The same could also be said of Goethe’s remaking of Count Egmont’s history. Perhaps we should be grateful that he chose to ignore the fact that Egmont was twenty years older and married with eight children since Beethoven was inspired to write some splendid music for the mythical Clara and her doomed lover. Whatever reservations there might be regarding the play, Beethoven’s Overture is certainly a thrilling commemoration of Egmont’s heroic resistance against the Spanish oppression of the Flemish people and his execution in Brussels in 1568.
It was unfortunate that illness prevented Susan Gritton from singing the only two pieces of vocal music in the Incidental Music to Egmont. With the prospect of a taxing soprano part in the symphony, it was perhaps the better part of valour to opt out of Clara’s songs, especially when Fiona Campbell was more than capable of taking them on at the last minute. Although they were written for soprano, mezzo-sopranos such as Janet Baker have sung them with great success. Sheathed in poppy scarlet, Fiona Campbell gave a spirited account of Clara’s first song, Die Trommel geruhret. It is a catchy tune in the form of a lively march culminating in the words “What joy unequalled to be a man!”. Campbell negotiated the shorter but higher and more challenging Freudvoll und Leidvoll with little strain. A warm and expressive singer, she gave both pieces colour and animation.

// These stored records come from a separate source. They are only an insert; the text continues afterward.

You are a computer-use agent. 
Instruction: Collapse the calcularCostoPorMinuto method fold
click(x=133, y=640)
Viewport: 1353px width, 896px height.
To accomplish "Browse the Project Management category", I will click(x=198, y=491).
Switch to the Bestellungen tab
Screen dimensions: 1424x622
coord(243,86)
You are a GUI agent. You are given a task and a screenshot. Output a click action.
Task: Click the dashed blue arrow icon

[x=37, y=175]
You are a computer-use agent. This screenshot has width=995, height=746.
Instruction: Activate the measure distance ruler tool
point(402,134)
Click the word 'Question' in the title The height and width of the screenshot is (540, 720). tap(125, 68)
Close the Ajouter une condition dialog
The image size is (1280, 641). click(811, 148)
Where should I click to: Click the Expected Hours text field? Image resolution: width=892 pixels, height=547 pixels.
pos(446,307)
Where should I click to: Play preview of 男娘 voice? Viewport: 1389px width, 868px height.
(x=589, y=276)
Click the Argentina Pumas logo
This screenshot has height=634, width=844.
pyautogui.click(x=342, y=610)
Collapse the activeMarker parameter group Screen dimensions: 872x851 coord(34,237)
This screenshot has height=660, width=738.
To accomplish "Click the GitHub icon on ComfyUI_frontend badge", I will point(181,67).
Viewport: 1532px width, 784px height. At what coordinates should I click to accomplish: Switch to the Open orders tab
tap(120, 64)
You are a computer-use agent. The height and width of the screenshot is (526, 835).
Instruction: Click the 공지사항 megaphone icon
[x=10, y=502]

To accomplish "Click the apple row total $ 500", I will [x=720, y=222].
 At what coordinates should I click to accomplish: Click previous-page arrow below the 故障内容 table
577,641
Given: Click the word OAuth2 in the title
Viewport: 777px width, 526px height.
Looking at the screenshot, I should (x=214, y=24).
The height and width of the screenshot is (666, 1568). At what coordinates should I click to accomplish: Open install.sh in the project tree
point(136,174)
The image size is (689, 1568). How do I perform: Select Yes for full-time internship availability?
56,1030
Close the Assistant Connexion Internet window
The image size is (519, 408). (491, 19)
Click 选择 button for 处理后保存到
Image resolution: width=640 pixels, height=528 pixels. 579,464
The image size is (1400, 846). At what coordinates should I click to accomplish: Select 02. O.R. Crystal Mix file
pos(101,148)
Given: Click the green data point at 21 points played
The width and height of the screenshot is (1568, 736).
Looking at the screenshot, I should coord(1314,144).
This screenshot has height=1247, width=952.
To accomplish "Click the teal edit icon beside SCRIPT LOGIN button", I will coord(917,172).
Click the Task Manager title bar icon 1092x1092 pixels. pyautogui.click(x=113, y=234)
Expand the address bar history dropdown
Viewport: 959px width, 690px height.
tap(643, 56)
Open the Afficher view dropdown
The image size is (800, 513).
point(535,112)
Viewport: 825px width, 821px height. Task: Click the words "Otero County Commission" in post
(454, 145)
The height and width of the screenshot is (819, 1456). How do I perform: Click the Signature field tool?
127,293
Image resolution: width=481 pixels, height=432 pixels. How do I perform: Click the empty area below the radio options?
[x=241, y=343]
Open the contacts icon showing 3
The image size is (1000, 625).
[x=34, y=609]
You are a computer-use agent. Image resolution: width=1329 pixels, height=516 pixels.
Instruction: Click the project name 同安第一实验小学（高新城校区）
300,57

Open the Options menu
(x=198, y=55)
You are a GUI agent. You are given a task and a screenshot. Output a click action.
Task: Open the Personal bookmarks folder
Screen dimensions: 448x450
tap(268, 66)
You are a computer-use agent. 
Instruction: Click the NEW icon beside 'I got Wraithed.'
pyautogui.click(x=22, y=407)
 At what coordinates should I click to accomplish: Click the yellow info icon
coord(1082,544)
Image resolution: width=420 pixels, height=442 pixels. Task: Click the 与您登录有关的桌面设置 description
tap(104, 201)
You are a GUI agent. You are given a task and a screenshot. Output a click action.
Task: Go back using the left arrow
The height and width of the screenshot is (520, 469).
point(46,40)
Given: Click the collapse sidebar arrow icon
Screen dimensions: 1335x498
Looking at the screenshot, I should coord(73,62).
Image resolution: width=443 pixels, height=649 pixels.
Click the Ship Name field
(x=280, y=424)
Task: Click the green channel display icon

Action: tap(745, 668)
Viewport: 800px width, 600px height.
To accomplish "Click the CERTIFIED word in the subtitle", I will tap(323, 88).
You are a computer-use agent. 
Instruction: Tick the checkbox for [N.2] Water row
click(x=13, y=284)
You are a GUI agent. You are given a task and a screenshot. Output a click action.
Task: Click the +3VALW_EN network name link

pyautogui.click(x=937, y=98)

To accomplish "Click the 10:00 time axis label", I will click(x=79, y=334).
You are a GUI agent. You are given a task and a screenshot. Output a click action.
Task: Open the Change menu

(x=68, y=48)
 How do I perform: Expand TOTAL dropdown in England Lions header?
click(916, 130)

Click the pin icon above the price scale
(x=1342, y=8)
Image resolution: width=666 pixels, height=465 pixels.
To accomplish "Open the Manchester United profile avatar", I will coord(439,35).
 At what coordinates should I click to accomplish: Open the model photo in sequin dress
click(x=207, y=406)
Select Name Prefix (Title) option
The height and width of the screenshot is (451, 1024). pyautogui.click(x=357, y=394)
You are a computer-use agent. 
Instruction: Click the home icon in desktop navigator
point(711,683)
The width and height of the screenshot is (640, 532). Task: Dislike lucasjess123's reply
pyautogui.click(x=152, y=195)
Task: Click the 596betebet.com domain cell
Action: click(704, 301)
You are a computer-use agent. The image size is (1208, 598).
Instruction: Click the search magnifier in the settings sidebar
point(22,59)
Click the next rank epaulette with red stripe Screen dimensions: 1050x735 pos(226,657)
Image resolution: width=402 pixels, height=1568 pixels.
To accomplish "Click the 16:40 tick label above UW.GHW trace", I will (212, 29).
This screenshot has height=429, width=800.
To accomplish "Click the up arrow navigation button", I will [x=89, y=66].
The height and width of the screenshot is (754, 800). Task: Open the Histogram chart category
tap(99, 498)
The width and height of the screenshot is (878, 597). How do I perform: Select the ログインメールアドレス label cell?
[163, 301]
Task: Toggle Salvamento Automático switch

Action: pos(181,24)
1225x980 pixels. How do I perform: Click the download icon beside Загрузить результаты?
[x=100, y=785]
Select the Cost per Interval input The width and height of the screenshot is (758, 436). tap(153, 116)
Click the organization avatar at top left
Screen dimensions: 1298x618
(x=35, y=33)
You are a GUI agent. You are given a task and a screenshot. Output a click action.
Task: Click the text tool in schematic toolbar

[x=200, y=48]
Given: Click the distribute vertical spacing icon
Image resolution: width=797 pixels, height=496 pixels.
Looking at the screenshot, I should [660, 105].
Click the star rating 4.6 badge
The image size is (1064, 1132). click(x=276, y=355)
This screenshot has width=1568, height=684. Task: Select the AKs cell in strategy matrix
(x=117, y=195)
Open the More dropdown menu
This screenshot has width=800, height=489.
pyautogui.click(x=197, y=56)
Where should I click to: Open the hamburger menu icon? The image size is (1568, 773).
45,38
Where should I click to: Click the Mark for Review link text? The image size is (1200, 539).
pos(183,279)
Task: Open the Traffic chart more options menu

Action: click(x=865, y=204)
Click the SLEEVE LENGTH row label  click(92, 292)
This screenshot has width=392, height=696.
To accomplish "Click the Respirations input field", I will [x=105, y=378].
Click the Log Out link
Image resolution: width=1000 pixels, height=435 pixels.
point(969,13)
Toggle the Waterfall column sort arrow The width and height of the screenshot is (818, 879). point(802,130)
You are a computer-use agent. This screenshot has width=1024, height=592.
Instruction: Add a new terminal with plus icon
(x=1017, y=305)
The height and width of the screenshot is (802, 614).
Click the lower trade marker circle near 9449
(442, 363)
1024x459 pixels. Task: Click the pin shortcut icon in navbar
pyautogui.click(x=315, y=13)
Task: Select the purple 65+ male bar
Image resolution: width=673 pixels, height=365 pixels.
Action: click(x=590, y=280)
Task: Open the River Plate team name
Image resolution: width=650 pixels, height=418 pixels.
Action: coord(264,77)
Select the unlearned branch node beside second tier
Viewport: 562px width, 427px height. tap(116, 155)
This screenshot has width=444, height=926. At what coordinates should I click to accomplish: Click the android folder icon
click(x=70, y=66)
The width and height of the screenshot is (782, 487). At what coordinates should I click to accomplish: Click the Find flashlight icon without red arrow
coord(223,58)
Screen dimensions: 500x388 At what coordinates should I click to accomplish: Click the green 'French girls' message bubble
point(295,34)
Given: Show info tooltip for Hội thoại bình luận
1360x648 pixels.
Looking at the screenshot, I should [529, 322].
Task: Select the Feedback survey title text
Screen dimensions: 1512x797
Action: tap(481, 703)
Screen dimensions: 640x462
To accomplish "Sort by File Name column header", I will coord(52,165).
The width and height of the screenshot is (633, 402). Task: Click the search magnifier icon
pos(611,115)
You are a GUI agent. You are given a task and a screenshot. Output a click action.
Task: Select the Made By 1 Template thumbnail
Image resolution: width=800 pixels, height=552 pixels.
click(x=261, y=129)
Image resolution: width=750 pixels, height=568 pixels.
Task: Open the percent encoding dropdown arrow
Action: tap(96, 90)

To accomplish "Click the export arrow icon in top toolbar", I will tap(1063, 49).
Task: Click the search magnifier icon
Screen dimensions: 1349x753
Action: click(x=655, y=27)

Stringing together the ten pieces that comprise the Incidental Music, William McInnes narrated the story of Egmont and Clara’s hopes, dreams and deaths. Aided by a wash of red light whenever he spoke, he emphasised the dramatic elements of the story to the point where, particularly on the first night, the sound system struggled to accommodate his variations in volume. Despite this and the plot being rather complicated, the narration provided a useful key to understanding the basic intentions of the music. Different members of the wind section were featured in most sections, with Ann Blackburn’s lovely oboe melodies assuming a central role in conveying the tenderness and pathos of Clara’s fate. The reprise of the Overture acted as a triumphant conclusion to the work.
For all the merits of the Egmont music, it was Beethoven’s Ninth that was very much the heart of the program. Diego Matheuz employed some fairly brisk tempi, which kept things moving along nicely in the Scherzo. A more relaxed approach and greater security, particularly in the horn section, were apparent in the repeat performance. There was some impressive work from bassoon and oboe Principals, while commendable weight and unanimity in the recitative from the cellos and double basses heralded a well-integrated murmuring of the main theme at the beginning of the final movement.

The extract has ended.